• [EXERCISE DESCRIPTION]
Edit the items below so that "heading" becomes "title", with everything else left as it is.

+ + + + +

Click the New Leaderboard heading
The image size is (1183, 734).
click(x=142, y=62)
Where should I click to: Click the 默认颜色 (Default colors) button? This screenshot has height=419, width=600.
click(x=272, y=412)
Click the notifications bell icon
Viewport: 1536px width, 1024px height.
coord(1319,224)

+ + + + +

• [CORRECT OUTPUT]
Click the New Leaderboard title
The image size is (1183, 734).
click(x=142, y=62)
Where should I click to: Click the 默认颜色 (Default colors) button? This screenshot has height=419, width=600.
click(x=272, y=412)
Click the notifications bell icon
Viewport: 1536px width, 1024px height.
coord(1319,224)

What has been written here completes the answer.